◆ **Collected data entries**:
--------------------
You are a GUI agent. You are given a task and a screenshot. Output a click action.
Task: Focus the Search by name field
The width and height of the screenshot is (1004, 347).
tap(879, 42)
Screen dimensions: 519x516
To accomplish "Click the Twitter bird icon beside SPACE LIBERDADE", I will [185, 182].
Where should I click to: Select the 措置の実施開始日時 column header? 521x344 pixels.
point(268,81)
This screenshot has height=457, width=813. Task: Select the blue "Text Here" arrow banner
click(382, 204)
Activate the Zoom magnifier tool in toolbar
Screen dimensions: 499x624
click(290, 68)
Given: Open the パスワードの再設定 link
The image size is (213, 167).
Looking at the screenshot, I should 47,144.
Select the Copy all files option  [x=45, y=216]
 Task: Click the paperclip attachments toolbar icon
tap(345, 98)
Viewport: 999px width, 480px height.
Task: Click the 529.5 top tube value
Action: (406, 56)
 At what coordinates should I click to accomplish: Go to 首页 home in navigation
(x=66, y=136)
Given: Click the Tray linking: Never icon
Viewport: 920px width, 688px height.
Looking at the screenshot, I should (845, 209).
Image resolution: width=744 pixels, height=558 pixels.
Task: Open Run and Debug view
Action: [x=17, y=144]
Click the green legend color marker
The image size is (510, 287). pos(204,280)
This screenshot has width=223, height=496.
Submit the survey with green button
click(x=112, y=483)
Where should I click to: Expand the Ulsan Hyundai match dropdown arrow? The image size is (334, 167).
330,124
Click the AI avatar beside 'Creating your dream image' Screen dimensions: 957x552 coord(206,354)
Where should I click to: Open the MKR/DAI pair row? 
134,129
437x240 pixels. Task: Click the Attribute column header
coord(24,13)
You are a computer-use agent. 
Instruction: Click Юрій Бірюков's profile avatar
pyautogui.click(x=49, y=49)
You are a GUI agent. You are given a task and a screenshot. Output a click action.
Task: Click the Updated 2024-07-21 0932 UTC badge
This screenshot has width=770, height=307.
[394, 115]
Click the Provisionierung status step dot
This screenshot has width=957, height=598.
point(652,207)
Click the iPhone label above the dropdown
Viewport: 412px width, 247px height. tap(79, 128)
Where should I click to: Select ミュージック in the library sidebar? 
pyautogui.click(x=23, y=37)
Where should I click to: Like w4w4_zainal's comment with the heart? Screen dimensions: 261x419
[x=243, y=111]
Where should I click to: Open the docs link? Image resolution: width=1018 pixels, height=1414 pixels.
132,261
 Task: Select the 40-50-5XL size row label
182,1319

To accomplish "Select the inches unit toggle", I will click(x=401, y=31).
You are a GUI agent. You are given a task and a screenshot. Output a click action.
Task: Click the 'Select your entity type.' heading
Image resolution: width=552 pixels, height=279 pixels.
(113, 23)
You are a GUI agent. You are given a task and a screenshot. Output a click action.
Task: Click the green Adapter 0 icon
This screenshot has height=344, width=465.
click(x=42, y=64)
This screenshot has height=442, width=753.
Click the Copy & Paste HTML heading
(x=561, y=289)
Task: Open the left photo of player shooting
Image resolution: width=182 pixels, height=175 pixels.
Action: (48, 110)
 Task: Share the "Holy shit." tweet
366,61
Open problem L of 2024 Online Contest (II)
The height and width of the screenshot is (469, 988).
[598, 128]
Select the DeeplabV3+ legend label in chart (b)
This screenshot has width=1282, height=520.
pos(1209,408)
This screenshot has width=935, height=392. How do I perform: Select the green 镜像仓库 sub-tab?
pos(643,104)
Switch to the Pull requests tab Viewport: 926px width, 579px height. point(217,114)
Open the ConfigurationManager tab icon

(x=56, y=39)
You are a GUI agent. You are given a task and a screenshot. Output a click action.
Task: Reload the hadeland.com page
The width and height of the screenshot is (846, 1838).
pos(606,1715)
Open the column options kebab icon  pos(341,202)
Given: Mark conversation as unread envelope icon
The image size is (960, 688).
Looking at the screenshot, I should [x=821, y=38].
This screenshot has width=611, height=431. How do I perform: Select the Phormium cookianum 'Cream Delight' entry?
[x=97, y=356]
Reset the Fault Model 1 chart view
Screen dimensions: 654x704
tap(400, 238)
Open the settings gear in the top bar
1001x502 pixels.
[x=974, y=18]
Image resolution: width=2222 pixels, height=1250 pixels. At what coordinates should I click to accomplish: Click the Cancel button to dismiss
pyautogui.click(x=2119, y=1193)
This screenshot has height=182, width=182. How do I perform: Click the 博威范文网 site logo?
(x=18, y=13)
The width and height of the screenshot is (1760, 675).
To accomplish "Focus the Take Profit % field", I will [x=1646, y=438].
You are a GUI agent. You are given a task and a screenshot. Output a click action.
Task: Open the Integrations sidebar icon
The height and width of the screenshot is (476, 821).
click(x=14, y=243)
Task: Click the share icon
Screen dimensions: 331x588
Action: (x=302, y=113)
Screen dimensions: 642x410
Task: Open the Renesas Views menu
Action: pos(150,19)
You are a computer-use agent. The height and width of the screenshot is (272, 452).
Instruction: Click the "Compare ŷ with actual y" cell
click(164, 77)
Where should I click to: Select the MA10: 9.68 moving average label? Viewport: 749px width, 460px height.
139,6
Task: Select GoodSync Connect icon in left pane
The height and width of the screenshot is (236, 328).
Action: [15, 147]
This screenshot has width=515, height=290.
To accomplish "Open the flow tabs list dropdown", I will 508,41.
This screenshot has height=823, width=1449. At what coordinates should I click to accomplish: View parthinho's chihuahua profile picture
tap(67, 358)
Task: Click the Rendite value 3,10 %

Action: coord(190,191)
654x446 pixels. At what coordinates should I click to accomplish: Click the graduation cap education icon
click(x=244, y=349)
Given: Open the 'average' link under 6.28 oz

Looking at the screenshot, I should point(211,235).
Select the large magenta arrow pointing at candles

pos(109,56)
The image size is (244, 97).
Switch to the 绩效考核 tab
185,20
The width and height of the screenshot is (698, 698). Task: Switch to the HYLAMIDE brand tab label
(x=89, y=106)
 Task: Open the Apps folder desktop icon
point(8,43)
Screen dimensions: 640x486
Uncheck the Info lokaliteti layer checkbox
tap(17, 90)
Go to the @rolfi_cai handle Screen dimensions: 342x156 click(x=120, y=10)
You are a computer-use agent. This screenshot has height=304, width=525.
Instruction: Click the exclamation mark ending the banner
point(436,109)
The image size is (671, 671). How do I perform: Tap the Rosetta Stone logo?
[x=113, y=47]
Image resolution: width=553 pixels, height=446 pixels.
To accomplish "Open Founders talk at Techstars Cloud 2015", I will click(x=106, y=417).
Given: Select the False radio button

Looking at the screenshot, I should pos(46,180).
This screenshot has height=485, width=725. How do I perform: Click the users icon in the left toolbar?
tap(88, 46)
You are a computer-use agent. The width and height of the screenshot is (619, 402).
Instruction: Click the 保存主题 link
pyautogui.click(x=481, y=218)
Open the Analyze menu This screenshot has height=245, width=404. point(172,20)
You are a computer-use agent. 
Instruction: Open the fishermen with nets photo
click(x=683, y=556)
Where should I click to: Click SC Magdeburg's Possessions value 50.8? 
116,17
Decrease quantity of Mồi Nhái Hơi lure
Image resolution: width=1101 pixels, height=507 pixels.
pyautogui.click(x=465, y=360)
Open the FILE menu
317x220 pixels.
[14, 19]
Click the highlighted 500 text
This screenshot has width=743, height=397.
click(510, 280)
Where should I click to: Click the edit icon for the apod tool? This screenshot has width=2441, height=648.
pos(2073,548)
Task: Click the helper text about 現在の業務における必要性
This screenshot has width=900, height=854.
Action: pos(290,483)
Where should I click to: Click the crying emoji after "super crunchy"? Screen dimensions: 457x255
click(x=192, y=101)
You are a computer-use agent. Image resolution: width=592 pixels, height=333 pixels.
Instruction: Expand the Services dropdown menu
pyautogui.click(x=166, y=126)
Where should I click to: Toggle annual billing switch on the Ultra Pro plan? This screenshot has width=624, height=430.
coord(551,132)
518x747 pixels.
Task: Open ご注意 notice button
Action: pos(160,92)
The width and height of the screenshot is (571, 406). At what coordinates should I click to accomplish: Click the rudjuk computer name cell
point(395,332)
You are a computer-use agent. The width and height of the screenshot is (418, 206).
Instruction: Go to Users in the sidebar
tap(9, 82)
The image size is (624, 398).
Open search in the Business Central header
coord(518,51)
--------------------
◆ **Activity**: Above are the entries; count how many of their lines contain the word "beside" and give only that number.

◆ **Result of the exercise**: 2